- Your instructions
Restate, word for word, the run of lines that starts at the line containing "Given: Open LA1010 device settings gear" and ends with the final line of the listing. Leave pictures out.
○ ○ ○ ○ ○ ○ ○
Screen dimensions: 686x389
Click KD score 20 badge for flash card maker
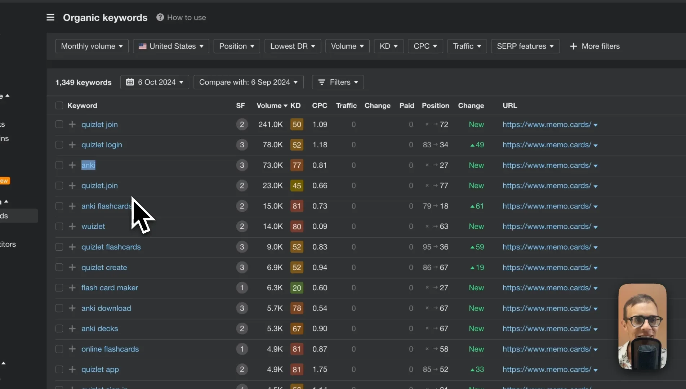pos(297,288)
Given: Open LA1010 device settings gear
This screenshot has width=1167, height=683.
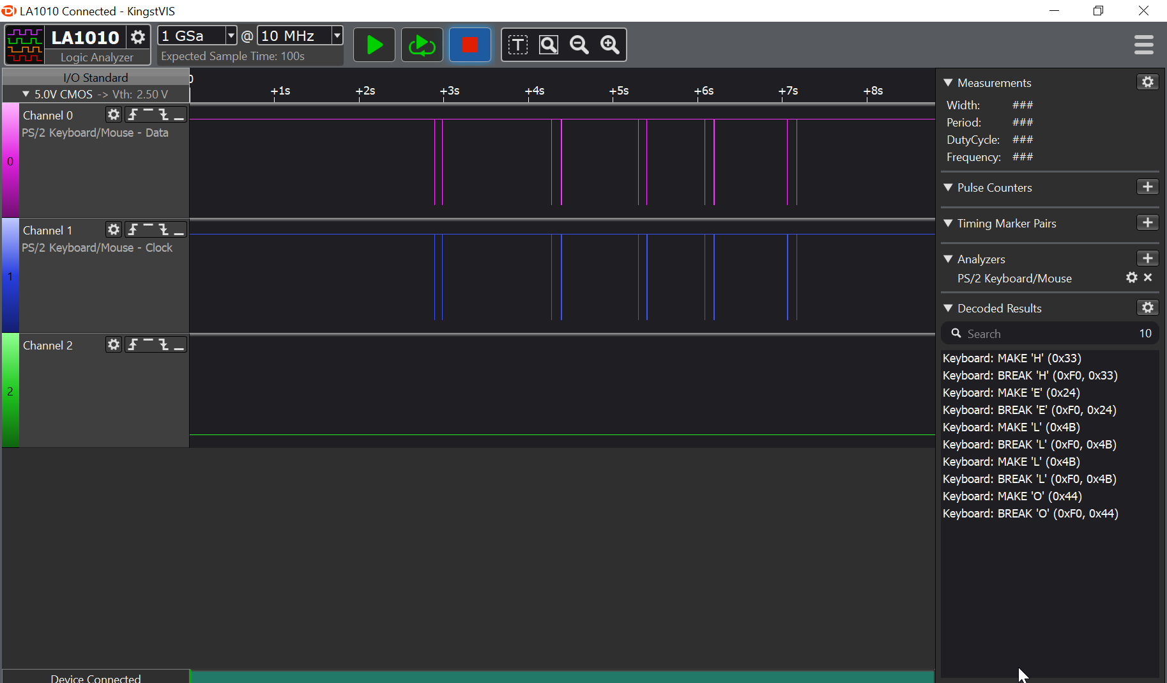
○ ○ ○ ○ ○ ○ ○
- Written response
Given: Open LA1010 device settings gear
This screenshot has width=1167, height=683.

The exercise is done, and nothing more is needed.